Of course the chance to experience an intriguing and completely different culture is one the main points and main joys of travelling…one that leaves lasting visceral memories maybe even more powerful than their original rendering. As a visitor to a new place, it is important to be respectful of these differences; being cognizant of Vietnamese customs and typical interactions will help make your visit more enjoyable:

  • Dress: in most parts of Vietnam, typical dress is quite conservative. This stems from religious backgrounds and also from a desire to shade one’s body from the sun to protect the skin from darkening. Girls: Frankly, cleavage isn’t exposed too much in any Asian culture, while short shorts or skirts aren’t really frowned upon! Yes, this is kind of opposite from Western culture. (See more on this below in the Dress Code section).
  • If you are visiting religious sites or temples: cover your shoulders, wear longer shorts/bottoms if possible to cover your knees and remove your shoes if you see everyone else doing it.
  • Hats: remove your hat when you enter a religious site or while you address the elderly or revered people such as monks, to be extra polite.
  • Emotional approach: even if you find yourself in a uncomfortable situation, try to evaluate whether you are just experiencing a cultural difference or miscommunication before you lose your temper. Compared to some cultures, in Vietnam it is rare to show frustration or annoyance by raising your voice or becoming abusive, as this is extremely impolite and unlikely to achieve a positive outcome.
  • Hands and Feet: Pointing your finger is seen as offensive, so try to avoid this particular gesture and use your whole hand instead, if you can. The feet are also the lowest part of the body and it is seen as very rude to point at someone with your foot.
  • Patting on the head: not appropriate.
  • PDA: Oh yes, public displays of affection, who doesn’t feel at least a little uncomfortable around too much of this?! Too much can be considered offensive, as it is rare to see couples being too touchy or even holding hands. However, sometimes you may see the occasional set of lovebirds in sweet city spots (like by the river) kissing conspicuously under an umbrella. You won’t find yourself drawing an uncomfortable amount of attention (as in say, India), but be respectful as you see fit.
  • Nude sunbathing: it’s considered completely inappropriate, even on beaches.
  • Chopsticks: yes, try to use them- they are part of the experience! But if you are just more happy to use a fork, no problem- ask/motion to your waiter and they won’t mind bringing you your western tool (even though they may giggle at you :)

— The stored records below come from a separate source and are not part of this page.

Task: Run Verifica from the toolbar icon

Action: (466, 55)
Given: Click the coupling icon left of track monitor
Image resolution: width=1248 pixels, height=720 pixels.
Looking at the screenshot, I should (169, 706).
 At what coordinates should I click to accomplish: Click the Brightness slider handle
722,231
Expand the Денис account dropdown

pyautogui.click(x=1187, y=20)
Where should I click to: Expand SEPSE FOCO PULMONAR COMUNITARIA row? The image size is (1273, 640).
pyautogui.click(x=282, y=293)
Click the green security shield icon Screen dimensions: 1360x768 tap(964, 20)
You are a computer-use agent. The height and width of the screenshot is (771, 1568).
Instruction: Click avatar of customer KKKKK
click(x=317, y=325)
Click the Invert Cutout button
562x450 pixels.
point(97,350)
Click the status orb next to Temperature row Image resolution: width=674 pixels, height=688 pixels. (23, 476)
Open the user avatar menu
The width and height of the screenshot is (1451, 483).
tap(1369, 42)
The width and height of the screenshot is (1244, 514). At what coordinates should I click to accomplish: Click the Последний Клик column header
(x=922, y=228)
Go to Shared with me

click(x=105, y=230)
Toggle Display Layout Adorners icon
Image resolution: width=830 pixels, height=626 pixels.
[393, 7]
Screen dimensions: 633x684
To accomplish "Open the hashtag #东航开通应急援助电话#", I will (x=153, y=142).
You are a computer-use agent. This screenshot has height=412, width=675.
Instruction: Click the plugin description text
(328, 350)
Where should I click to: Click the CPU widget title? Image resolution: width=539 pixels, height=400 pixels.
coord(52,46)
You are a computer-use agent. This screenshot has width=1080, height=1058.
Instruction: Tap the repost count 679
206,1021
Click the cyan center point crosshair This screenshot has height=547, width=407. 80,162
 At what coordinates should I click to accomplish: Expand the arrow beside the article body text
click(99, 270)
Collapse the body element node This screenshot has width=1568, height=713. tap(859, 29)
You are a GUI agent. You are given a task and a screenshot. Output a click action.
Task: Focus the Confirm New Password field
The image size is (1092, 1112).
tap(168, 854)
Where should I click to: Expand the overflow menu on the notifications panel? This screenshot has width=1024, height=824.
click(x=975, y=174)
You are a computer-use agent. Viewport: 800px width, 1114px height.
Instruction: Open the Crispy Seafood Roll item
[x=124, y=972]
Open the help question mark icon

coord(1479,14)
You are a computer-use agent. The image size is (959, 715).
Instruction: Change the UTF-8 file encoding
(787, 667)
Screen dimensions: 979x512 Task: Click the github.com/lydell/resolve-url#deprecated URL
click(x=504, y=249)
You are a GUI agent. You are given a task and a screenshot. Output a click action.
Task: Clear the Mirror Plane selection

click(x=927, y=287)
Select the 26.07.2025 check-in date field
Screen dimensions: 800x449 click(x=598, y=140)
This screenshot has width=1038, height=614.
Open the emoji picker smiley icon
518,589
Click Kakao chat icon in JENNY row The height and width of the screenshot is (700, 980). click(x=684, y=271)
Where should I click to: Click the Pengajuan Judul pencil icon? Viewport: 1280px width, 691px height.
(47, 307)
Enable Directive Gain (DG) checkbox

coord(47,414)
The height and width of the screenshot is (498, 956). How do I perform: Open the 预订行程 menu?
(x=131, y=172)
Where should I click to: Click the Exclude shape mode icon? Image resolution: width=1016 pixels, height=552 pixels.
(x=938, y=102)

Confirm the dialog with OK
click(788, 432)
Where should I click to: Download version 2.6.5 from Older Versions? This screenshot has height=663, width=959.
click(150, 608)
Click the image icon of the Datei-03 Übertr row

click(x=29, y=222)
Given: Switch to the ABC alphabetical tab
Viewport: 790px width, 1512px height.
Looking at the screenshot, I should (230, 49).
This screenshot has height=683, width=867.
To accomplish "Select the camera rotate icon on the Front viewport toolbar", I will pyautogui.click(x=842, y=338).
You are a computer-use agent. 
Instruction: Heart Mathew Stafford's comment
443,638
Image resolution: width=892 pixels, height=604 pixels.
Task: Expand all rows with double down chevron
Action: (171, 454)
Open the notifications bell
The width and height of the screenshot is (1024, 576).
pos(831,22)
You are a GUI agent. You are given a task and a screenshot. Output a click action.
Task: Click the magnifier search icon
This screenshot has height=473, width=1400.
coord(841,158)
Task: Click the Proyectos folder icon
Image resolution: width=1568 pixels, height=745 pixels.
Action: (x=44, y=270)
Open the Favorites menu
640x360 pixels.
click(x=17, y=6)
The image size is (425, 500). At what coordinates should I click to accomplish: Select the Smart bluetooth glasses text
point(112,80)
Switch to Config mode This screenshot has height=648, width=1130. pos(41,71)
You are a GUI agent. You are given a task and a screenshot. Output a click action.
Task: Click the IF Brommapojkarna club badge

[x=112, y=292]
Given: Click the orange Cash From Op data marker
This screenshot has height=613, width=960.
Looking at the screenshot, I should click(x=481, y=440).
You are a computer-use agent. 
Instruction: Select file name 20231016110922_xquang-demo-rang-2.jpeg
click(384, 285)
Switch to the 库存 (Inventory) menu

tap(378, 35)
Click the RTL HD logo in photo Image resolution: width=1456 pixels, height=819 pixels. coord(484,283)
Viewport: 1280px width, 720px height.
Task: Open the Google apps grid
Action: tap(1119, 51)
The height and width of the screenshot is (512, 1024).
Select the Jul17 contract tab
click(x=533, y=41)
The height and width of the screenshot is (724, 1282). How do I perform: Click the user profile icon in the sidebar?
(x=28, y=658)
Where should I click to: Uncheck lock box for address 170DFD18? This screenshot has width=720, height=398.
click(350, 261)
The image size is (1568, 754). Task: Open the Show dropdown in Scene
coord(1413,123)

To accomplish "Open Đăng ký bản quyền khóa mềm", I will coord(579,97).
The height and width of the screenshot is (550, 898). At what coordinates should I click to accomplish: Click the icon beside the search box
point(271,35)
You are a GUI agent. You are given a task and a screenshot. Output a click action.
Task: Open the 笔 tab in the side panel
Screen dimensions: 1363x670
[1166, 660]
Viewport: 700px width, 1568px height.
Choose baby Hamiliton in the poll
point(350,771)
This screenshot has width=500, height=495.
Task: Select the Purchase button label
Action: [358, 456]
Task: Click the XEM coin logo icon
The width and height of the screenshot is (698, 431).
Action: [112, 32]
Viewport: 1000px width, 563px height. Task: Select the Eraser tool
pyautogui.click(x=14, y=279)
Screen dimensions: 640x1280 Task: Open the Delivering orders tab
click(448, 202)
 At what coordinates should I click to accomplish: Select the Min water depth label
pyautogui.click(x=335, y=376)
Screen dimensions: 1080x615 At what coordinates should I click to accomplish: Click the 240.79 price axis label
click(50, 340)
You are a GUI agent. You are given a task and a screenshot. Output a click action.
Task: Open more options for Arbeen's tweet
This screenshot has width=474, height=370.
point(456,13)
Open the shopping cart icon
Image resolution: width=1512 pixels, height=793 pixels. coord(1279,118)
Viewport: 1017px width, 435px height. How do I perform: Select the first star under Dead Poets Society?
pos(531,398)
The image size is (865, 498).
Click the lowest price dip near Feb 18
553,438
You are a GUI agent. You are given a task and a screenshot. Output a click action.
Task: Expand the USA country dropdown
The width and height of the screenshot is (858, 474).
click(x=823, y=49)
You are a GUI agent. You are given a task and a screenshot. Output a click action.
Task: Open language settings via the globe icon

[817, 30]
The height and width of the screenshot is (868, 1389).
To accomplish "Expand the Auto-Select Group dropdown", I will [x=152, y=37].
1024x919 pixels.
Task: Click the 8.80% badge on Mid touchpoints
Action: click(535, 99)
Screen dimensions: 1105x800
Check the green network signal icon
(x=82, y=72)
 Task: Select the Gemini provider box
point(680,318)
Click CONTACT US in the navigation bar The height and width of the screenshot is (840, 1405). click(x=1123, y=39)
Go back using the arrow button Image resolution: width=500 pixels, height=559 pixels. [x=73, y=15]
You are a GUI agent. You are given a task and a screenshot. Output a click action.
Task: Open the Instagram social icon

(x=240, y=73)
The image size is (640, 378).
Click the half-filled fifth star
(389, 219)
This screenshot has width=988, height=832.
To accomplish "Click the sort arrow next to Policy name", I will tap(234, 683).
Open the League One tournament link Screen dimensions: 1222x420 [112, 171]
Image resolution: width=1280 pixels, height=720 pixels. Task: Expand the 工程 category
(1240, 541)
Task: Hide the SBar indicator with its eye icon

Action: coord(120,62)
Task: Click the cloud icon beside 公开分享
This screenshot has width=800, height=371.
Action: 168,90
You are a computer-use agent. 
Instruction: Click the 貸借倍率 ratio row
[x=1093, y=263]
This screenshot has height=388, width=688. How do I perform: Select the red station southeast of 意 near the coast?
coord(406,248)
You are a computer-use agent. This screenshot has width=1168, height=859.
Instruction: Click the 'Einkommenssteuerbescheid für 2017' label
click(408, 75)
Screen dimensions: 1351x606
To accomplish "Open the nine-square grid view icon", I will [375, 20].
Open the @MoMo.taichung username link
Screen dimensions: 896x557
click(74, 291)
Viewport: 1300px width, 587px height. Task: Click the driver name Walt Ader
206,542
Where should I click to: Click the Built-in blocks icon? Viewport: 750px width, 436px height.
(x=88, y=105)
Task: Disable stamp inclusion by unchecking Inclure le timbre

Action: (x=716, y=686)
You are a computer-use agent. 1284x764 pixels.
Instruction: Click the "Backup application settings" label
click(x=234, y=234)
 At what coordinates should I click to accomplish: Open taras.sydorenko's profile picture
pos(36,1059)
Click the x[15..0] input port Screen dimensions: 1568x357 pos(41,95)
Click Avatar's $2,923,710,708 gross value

             Local Tip: Leaving your chopsticks propped vertically in a rice bowl may cause frowns as this looks very similar to incense sticks which are burned for the dead.

  • About donations and gift giving: Although it may be heart-pulling and tempting to give money to children beggars- just do not do it! It’s sad, for sure, but that’s why it needs to eventually stop, and giving in only supports and perpetuates the act. If the children go home with money, the parents will see it as a success and a reason to keep the kids out of school so they can beg to provide for the family. As for the disabled and elderly people, who you may notice “selling” lottery tickets for 10,000 VND, this seems to be somewhat customary and accepted among the Vietnamese, since there is a lack of government aid or programs for these groups. It is up to your discretion to help as you may want to, however, keep in mind that it can accentuate the view of tourists being seen as merely money givers, which doesn’t create for an equal relationship among locals and visitors. As a visitor, it isn’t necessary to feel like you have to give money or material things to the people you meet who are less fortunate. Your interest, a smile and your friendship is really the best gift you can give after all.

Dress Code

For most places, there is no dress code. Really, you don’t even need shoes or a shirt to fit in. Sandals and flip-flops are worn by everyone. Shorts and tank-tops are pretty much allowed everywhere.

Remember: it is a common Asian tradition to remove your shoes before entering homes and temples. So it’s also not weird for you to slip off your shoes in a cafe or restaurant. But note that many homes don’t follow this rule any longer… you’ll know when to take your shoes off when you see a huge pile of shoes at an entrance.

Regardless, presentation is part of Vietnamese culture. If you wear dirty or frayed clothing, you won’t get denied anything or treated poorly - but you might get a second look or giggled at. Some people may initially hold less respect for you based on ragged attire.

Oh and here’s a funny thing: You’ll be stunned to see that many Vietnamese wear sweatshirts, jackets, scarves, and even straight-up wool gloves even though it’s absolutely boiling hot out and humid. They do this to protect themselves from the sun. And of course the people who live here have had a lifetime of getting their bodies accustomed to the weather, and a slightly cooler day is noticeable to them - although probably still quite warm feeling for many foreigners.